“The FAIR principles describe the way in which data must be stored and presented to be more easily findable, accessible, interoperable, and reusable.”
Open science is based on the idea that research results must leave the universities and laboratories to be disseminated across the whole of society. To achieve this, it is necessary to make scientific publications and data freely accessible to all (to researchers but also to individuals and businesses).
Yet today, access to scientific knowledge – despite it often stemming from publicly-funded research – is generally subject to expensive subscriptions imposed by specialist journals that are held by a small number of editors.
More efficient and transparent science
For its supporters, open science leads to democratization of access to knowledge. Above all, it increases the efficiency of research and fosters scientific breakthroughs and innovation. In effect, it enables researchers to pool their efforts and coordinate their work within an ecosystem that is more favorable to collaboration and the accumulation of knowledge in one or more fields of study.
With its increased transparency, open science is also a lever for scientific integrity and reinforces public confidence.
France has adopted an ambitious policy in this area: after an initial plan launched in 2018, the Ministry of Higher Education, Research and Innovation announced a Second National Plan for Open Science in July 2021. This second plan, via which the government confirms its commitments to the opening up of scientific publications and data, extends its scope to include the source codes produced by research.
Open access routes
The first prerequisite of open science, open access, refers to the free availability of academic articles in digital format. This notion covers both open access, meaning the content freely available to internet users, and free access: content that is both freely available and provided under a free license, which means it can be reused – under the terms specified in the license.
Open access has several economic models, or “routes”, for covering publishing costs. The “green route” refers to the depositing, by the authors themselves, of their work in an open archive such as HAL, the French national archive created in 2001. It is also worth mentioning the European initiative OpenAIRE, or the American archive arXiv in the fields of biology, physics, mathematics, computing, etc.
The “golden route” concerns natively open access journals. Several models enable financing of the editorial work. In the author-payer model, the author of an article (or the institution that employs them) pays the editor to compensate for the loss of funding that is usually received via subscriptions. For example, the American Public Library of Science (PLOS) project has taken up this route. OpenEdition has also chosen the “golden route” but with a “freemium” model: subscription is free but there is a fee to access extra services.
France is championing yet a third route: the “diamond” model whereby publishing fees are not charged to readers or to authors but are paid for by the state, a university, or a not-for-profit organization, etc.
Open (scientific) data and FAIR principles
The topic of opening up scientific data is more complex as it can be limited by legal restrictions (industrial or trade secret, personal data, etc.) or by best safety practices.
In some fields researchers are used to sharing data, such as in particle physics where the CERN, the European Organization for Nuclear Research, makes the data produced available to the scientific community as well as to the general public, and in others, such as sociology or biology, the trend is more towards “data hoarding” (in particular due to their acquisition cost).
Because of this, it is difficult for researchers to analyze or reproduce the results of their peers’ work or use it to make new discoveries.
To address this situation, based on the model of what has been achieved in the area of public data, the French government has decided to create a national platform bringing together all of the cross-disciplinary research data under the “Recherche Data Gouv” heading.
As for the European Commission, it has launched the European Open Science Cloud (EOSC). Researchers working in European institutions have access to all available data and to services enabling the processing and analysis of this data.
The way in which the data is organized is also important. Thus, the FAIR (Findable, Accessible, Interoperable, Reusable) principles describe the way in which data must be stored and presented to be more easily findable, accessible, interoperable (meaning exchangeable), and reusable. This implies that this data – and the metadata describing it – conforms with a certain number of protocols and standards.

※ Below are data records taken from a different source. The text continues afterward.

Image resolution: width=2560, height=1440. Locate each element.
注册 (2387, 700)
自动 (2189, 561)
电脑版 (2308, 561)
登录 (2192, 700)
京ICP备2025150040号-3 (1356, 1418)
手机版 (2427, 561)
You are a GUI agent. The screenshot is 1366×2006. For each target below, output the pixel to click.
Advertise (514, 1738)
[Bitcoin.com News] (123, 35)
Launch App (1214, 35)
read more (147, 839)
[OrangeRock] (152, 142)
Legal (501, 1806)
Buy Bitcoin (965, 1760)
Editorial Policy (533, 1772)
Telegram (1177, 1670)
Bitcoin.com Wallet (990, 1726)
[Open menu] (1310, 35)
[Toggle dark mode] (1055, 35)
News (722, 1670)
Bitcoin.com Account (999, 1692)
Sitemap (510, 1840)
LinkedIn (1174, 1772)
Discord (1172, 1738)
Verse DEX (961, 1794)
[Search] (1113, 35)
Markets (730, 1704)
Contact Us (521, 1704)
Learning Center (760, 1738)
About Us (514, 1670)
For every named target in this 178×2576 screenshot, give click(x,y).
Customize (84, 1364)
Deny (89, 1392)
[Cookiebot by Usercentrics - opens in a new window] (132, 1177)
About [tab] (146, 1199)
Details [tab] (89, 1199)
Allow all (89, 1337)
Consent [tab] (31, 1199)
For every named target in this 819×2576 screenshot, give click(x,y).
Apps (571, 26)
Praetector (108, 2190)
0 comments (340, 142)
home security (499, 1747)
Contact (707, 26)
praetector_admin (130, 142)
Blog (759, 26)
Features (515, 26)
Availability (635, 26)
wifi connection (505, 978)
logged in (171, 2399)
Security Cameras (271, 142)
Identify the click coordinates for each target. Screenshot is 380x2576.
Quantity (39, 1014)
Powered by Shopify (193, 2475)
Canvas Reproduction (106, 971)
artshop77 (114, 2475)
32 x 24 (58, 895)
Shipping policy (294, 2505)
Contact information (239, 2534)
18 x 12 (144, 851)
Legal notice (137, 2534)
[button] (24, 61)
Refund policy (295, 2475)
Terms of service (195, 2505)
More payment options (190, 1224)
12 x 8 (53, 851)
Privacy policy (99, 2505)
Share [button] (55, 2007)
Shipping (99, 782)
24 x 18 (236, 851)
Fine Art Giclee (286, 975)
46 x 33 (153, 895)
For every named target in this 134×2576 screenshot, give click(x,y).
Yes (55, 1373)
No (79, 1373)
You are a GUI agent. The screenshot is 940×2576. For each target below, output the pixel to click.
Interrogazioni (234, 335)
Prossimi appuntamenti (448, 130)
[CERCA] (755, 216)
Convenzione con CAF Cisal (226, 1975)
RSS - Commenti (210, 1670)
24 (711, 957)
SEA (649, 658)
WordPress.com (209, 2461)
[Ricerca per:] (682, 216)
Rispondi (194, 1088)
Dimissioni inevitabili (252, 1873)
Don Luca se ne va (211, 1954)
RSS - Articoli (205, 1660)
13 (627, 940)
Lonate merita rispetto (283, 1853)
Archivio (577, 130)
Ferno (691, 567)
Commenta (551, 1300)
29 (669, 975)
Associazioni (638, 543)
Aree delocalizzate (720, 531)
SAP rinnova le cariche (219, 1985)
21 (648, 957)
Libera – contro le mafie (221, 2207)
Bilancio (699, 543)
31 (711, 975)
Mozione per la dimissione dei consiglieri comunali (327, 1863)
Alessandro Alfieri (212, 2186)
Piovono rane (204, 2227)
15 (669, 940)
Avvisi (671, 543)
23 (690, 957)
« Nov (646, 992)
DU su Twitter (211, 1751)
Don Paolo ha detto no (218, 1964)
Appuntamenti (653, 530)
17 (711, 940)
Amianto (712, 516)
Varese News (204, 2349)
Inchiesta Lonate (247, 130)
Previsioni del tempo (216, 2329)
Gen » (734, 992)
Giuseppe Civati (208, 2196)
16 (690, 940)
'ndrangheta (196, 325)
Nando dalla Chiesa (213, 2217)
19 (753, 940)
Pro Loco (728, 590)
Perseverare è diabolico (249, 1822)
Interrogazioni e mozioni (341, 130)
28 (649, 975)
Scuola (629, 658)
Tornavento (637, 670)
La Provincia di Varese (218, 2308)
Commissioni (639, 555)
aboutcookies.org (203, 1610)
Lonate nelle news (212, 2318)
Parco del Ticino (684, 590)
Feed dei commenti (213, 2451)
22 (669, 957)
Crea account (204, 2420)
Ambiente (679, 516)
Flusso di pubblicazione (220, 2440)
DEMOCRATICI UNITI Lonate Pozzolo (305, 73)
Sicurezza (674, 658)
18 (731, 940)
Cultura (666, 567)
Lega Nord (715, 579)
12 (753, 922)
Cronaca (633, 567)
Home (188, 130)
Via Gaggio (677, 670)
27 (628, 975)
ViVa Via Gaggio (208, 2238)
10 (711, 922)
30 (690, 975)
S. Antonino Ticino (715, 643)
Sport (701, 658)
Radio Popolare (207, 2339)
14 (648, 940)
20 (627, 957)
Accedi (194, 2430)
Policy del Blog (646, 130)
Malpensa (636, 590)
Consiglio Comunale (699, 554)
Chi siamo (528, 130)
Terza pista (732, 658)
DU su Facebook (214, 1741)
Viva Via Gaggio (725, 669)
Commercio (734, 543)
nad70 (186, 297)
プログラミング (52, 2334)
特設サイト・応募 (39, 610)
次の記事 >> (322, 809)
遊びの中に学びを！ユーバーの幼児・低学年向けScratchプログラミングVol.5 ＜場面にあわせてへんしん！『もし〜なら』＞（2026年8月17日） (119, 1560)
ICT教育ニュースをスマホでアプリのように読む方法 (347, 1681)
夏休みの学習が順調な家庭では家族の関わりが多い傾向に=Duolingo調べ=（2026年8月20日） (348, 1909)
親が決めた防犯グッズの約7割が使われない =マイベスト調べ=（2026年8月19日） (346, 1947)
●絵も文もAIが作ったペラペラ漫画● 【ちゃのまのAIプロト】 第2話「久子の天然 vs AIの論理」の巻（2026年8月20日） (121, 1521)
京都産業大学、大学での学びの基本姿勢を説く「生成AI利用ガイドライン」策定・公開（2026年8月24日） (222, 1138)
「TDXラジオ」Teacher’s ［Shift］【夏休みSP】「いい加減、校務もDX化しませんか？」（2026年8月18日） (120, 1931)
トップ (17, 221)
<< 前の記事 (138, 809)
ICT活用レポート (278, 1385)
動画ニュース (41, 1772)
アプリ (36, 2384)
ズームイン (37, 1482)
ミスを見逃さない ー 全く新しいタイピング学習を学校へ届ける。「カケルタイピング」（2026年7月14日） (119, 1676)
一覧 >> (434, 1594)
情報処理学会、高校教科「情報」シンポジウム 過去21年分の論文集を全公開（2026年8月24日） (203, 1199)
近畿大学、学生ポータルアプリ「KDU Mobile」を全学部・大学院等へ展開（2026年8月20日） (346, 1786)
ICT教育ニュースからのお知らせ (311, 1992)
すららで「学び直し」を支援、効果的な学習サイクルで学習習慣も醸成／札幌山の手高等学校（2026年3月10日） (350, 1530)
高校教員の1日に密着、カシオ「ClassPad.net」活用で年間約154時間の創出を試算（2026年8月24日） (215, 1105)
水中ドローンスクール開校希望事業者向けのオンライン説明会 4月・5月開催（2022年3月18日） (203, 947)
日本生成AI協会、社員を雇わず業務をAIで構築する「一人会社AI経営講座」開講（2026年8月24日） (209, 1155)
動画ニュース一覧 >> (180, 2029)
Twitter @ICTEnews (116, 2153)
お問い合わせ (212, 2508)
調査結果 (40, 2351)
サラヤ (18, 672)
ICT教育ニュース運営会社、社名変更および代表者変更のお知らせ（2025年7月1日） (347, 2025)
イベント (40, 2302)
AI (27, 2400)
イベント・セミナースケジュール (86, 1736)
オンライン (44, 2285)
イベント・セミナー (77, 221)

NLP and text mining supporting open science
Finally, open science goes hand in hand with the development of tools based on artificial intelligence (AI) and machine learning (ML) to help researchers analyze and exploit the scientific production in a particular field – a task humanly impossible given the huge amount of data available!
Natural Language Processing (NLP) and Text and Data Mining (TDM) prove particularly useful for sorting through all the publications and scientific data, and for discovering relevant information (information retrieval).
TDM refers to the methods and algorithms that make it possible to analyze, with the help of linguistic technologies, large heterogeneous sets of data or non-structured text and to automatically extract knowledge from these.
Funded by the French government, the ISTEX platform (Information Scientifique et Technique d’Excellence) provides teachers and researchers with online access to over 20 million documents from around thirty corpora of scientific literature in all fields.
To enable even finer and relevant research, it also provides them with TDM services. Several data-semantics and visualization tools developed for the purposes of this project are now available to all, such as the LODEX software.
In the field of biomedical research for example, pioneer PubGene offers tools that enable users to explore huge data repositories using advanced text mining algorithms and specialized NLP algorithms. The objective of the Norwegian company founded in 2001 is to make personalized medicine more accessible. Its Coremine Vitae thus promises to help clinicians to identify the best treatment options and to define health protocols according to the patient’s individual medical profile.